Show HN: I modeled the Voynich Manuscript with SBERT to test for structure
Perceived structure vs randomness
- Commenters broadly agree the modeled clusters, transition matrix, and section-specific patterns make the text look highly structured, not like naive random glyphs.
- Some argue this level of internal consistency would be hard to destroy even if someone tried to write “randomly,” especially for a practiced scribe.
- Others note that non-cryptographic “visual” choices (making lines look nice, filling space, avoiding or forcing repeats) could still create patterns that appear linguistic.
Hoax/gibberish vs real or constructed language
- One camp thinks the manuscript is fundamentally gibberish or a hoax/“naive art”: intentional imitation of writing without underlying language.
- Counter-arguments: statistical analyses repeatedly find language-like structure; to achieve that, a hoaxer may effectively have invented a fairly elaborate system or conlang.
- Skeptics respond that humans are poor random generators; fake language will naturally mirror properties of the author’s native language and can follow Zipf-like distributions, so “language-like” statistics don’t prove real language.
- Some distinguish between: (1) a cipher or real language; (2) a constructed or stochastic fake language; (3) unconstrained gibberish—arguing (2) is the most plausible non-linguistic explanation.
Linguistic and historical constraints
- The manuscript materials and style are consistently dated to early 15th century, ruling out some later-attribution hoax theories.
- Palimpsest hypotheses are said to be contradicted by imaging studies.
- Voynichese reportedly deviates from known languages: very few distinct signs, unusual character distributions, heavy repetition, odd lack/behavior of high-frequency words, and evidence for at least two “languages” (A/B) and multiple scribes.
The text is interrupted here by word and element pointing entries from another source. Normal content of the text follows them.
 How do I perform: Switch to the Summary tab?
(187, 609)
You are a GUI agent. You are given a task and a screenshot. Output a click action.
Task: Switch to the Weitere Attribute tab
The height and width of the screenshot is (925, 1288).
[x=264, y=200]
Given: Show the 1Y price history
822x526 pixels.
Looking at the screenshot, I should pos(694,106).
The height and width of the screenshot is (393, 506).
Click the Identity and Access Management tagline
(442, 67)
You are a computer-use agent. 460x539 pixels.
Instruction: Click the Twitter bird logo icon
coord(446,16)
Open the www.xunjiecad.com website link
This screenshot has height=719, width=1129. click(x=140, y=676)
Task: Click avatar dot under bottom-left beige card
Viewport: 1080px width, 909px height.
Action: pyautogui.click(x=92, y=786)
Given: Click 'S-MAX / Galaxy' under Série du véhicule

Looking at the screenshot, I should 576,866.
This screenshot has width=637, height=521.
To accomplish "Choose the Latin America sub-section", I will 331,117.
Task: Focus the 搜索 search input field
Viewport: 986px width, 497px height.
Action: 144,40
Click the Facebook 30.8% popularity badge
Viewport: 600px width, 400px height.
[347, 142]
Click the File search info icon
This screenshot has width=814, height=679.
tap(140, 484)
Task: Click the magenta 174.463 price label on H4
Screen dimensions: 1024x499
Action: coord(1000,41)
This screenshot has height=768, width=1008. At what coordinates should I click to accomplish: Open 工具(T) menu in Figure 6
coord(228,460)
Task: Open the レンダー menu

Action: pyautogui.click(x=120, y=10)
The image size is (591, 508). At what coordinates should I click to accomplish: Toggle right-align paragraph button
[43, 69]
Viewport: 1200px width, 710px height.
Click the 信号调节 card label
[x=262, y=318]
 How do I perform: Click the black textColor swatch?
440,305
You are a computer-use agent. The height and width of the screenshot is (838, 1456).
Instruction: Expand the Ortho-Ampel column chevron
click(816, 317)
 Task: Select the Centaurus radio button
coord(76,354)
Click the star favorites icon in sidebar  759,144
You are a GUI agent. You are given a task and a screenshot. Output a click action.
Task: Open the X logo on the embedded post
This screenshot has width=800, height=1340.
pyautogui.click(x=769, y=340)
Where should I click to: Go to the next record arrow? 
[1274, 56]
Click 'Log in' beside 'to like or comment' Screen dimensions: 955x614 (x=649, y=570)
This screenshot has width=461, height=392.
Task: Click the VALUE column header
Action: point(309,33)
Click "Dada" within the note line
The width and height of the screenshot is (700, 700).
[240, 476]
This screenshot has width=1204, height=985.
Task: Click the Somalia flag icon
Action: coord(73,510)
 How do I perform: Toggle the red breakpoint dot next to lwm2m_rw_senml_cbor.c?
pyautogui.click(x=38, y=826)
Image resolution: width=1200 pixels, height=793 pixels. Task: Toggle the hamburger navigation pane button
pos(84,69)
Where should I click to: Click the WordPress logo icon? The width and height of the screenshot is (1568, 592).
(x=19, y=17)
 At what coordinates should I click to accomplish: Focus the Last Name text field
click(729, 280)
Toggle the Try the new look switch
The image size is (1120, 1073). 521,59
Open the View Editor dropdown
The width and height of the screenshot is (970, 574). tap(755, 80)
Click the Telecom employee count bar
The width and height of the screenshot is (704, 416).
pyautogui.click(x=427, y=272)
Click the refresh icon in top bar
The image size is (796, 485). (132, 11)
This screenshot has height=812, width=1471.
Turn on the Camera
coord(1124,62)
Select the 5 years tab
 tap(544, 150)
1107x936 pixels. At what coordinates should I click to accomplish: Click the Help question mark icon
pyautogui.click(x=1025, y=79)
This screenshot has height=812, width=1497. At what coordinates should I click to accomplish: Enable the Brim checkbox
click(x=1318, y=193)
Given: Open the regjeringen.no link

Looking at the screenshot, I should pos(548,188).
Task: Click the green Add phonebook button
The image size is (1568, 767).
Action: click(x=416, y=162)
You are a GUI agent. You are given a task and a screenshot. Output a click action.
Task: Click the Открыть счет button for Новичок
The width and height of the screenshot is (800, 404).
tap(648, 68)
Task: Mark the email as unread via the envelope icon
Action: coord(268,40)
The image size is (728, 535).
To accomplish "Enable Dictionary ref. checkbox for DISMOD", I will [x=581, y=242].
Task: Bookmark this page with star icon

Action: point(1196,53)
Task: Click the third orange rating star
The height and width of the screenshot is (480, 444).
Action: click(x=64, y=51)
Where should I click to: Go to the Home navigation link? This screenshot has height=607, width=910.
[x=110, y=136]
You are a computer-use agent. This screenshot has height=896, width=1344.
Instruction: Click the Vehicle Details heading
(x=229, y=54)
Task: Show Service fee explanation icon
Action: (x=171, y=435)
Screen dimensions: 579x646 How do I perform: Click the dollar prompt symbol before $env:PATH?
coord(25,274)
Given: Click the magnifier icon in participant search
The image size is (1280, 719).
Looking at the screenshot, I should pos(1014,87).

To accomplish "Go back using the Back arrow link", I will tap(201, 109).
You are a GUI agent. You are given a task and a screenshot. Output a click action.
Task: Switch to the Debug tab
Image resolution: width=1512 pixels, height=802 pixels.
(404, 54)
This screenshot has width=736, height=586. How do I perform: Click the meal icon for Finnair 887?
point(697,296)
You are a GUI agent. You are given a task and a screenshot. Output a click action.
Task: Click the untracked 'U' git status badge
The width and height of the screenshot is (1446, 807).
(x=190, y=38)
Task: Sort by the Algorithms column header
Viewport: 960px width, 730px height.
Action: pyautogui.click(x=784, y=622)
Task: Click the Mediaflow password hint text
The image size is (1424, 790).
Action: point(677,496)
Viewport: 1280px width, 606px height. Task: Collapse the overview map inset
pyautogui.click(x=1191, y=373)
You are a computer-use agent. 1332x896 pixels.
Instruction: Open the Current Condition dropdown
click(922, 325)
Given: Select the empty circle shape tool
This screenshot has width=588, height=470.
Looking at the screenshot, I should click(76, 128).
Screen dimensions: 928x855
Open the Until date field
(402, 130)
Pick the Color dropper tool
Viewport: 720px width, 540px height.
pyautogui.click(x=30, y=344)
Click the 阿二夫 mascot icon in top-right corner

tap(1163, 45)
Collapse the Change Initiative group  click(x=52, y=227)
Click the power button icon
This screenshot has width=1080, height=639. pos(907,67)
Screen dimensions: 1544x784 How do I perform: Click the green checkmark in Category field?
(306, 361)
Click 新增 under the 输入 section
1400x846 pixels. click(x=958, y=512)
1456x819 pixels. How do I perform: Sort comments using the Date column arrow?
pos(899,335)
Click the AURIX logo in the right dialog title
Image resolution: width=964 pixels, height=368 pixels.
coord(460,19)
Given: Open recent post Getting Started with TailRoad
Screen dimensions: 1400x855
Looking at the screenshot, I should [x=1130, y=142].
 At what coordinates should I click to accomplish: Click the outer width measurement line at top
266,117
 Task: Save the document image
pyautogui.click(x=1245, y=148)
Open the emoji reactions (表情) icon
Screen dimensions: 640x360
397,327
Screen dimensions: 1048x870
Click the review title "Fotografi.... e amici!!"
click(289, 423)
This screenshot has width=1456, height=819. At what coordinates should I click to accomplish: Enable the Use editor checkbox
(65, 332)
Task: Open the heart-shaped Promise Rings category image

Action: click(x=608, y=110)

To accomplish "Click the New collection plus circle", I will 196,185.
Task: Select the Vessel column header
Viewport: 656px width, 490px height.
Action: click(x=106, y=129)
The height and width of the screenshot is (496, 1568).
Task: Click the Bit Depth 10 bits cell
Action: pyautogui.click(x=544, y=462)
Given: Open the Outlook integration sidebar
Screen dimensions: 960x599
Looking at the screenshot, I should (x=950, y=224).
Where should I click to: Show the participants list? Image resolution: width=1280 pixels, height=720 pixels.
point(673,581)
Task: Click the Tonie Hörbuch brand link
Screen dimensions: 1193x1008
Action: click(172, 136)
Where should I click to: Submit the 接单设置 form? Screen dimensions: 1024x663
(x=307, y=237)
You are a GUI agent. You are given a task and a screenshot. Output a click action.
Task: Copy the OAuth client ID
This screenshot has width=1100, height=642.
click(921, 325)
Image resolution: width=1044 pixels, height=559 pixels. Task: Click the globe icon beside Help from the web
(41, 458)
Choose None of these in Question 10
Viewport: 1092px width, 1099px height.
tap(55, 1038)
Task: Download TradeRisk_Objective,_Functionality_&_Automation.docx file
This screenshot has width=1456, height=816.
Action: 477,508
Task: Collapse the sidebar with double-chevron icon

Comments on the NLP approach
- Several question using an older multilingual SBERT model trained on known languages: embeddings for an unknown script may be unreliable, and suffix-stripping might remove crucial information.
- SBERT’s sentence-level design clashes with the lack of clear sentence boundaries.
- Multiple people call for controls: run the same pipeline on real texts, ciphers, and synthetic Voynich-like gibberish (some provide generators) to see if similar clustering emerges.
- There is debate over dimensionality reduction: some like PCA’s interpretability; others suggest UMAP, t‑SNE (with caveats), PaCMAP/LocalMAP, or even TDA and sparse autoencoders to probe deeper structure; also suggestions to build cluster–cluster similarity maps.
Other hypotheses and directions
- Various proposed decipherments (Germanic, Uralic, Old Turkish, recent “solutions”) are mentioned but generally described as unconvincing or non-generalizable.
- Ideas raised include brute-force word mapping with scoring by language models, distributed “SETI@home”-style search, and comparison with biblical or other 15th‑century religious texts.
- Some suggest analyzing page-to-page stylistic evolution and line-end glyph behavior as further signals of intentional structure vs decorative filler.